Wall Street Journal Catches DCI Group Dirty PR Bomb. Get Your Science On with Weather Channel Instead.

If you're one of those 59,000 youtube users who downloaded Al Gore's Penguin Army, a spoof lampooning An Inconvenient Truth, well - caveat emptor, baby.
According to today's Wall Street Journal, the video may have been a dirty pr bomb produced by DCI Group.
DCI Group is a Washington D.C. public relations firm that represents ExxonMobil - the Mel Gibson of oil companies that underwrites junk science and cynical pr efforts designed to muddle the global warming debate and stall critical decisions while they continue to rake in record profits.
ExxonMobil denies any involvement with the Penguin Army vid.
A DCI spokesman "declined to say whether or not" DCI Group produced the vid, according to the WSJ.
The so-called vid creator goes by the name of "Toutsmith" and claims to be a 29 year old living in Beverly Hills. But when the WSJ traced email sent from Toutsmith's Yahoo account, the publication found "numerical data encoded [that] indicated it didn't come from an amateur working in his basement" and tracked the email back to a computer registered to DCI Group
According to the WSJ, DCI works to "raise doubts about the science of global warming" through Tech Central Station , an opinion website it operates. DCI also places fringe "scientists" on talk-radio and pays them to write editorials.
Traffic was driven to the Penguin Army youtube video in part by sponsored Google links which popped up when users googled search phrases like "Al Gore" or "Global Warming." The ads did not disclose who paid for the sponsored links but the links disappeared shorty after the WSJ contacted DCI on Tuesday.
Which brings me to my second point: alternatives to Exxon/DCI Group propaganda and manipulations.
Watch the Weather Channel's new series The Climate Code with Dr. Heidi Cullen. When the show launches in October, it will be television's only weekly series dedicated to the subject. The network will also debut a broadband channel called One Degree, named after the one degree rise in ocean temperatures over the last century.
"The purpose," said Weather Channel President Debora Wilson speaking to television critics during the net's TCA presentation on July 11, "is to bring a greater understanding of climate change, and the affects of climate change on our Earth, to people here in the U.S."
Weather Channel General Manager and Executive VP Wonya Lucas stressed that the series would be "deeply rooted in science. It's meant to help people understand the information. It's not an alarmist viewpoint. It's a scientific viewpoint. It comes from very scientific place for our consumers."
True to their word, the channel introduced pedigreed experts, panelists Dr. James Hansen, NASA's foremost climate expert from the Goddard Institute of Space Studies, and Andrew Revkin, the NY Times science writer and author who has covered climate change issues since 1988.
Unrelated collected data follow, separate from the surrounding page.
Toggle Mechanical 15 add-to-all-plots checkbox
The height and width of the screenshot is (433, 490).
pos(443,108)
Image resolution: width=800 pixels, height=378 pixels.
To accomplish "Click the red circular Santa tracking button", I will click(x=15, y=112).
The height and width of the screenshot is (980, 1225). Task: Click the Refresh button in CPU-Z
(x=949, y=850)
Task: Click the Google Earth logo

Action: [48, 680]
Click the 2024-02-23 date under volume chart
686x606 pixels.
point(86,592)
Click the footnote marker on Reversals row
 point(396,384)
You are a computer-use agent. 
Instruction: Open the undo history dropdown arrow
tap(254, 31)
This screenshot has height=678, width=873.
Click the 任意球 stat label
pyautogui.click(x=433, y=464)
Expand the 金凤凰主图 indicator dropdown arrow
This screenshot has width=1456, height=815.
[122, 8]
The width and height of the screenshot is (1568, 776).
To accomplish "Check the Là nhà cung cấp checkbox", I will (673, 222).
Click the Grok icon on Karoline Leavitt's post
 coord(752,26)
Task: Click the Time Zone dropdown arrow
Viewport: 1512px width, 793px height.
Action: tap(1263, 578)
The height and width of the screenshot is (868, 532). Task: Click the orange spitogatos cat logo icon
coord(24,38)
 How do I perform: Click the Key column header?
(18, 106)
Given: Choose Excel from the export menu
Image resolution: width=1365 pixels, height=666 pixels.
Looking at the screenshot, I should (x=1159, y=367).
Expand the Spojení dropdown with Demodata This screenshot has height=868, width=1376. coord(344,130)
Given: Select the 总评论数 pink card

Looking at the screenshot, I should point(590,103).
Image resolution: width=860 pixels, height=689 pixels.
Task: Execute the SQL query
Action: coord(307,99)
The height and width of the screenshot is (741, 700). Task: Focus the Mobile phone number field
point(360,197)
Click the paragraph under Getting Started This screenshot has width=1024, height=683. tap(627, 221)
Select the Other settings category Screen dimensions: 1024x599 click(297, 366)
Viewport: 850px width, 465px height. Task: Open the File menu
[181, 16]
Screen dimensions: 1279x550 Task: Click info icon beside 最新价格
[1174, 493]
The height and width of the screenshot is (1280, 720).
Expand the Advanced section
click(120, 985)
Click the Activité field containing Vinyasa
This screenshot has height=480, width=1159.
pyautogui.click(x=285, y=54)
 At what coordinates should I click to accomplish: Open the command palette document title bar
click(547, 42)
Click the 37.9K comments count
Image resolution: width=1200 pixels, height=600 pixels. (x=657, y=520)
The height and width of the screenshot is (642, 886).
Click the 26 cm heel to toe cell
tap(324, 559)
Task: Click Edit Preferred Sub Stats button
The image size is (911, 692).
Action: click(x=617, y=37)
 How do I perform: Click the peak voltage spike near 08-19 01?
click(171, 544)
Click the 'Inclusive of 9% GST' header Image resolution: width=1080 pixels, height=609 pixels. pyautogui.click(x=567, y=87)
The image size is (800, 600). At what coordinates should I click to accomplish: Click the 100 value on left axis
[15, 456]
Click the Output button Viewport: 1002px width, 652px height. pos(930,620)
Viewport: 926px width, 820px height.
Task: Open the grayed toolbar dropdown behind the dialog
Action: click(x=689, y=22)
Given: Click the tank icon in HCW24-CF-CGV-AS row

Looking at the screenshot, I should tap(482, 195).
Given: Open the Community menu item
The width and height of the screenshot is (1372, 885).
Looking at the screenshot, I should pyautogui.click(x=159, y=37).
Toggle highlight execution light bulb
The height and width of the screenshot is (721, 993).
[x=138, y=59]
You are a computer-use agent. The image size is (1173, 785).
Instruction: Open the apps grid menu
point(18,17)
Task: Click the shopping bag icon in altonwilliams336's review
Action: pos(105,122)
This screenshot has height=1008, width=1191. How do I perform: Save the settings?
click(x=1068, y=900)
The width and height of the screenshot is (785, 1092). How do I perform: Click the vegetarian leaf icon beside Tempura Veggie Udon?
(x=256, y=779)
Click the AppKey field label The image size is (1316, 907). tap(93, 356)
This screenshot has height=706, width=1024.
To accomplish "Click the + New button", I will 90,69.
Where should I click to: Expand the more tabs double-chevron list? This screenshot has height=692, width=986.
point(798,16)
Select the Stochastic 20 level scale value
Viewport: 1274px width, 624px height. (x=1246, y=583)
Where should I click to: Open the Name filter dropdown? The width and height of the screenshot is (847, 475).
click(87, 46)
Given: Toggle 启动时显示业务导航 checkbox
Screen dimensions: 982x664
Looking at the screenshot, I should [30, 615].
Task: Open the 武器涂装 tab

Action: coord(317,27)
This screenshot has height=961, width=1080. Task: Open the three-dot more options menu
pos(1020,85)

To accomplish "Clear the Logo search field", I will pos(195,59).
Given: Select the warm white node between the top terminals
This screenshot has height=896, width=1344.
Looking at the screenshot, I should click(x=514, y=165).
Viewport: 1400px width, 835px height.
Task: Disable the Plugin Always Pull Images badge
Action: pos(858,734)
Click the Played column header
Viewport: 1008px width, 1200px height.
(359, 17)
Said Revkin, "Science is a body of understanding. It's very robust but it's all in the boring middle. The stuff we really profoundly understand is [in the middle] but the voices we in the media love are the loudest ones at the edges of the debate. One of the neat things about what Heidi is trying to do with the show is that - by having a sustained focus - then you can get away from the 'he said, she said' approach and...just convey what is well understood and what is less well understood."
Said Hensen, "We're reaching a point where things are more obvious - warmer than normal seasons,a second hundred year flood in three years [on the east coast].....if we don't begin to take serious actions to reduce the growth rate of carbon dioxide especially, within the the next several years, then we're going to pass beyond the tipping point, which means that the dynamics of the system begin to take over and it's out of our control."
so... ignore the WMD's (Wicked Media Deceptions) coming out of the DCI shop and go get your science on at Weather Channel instead.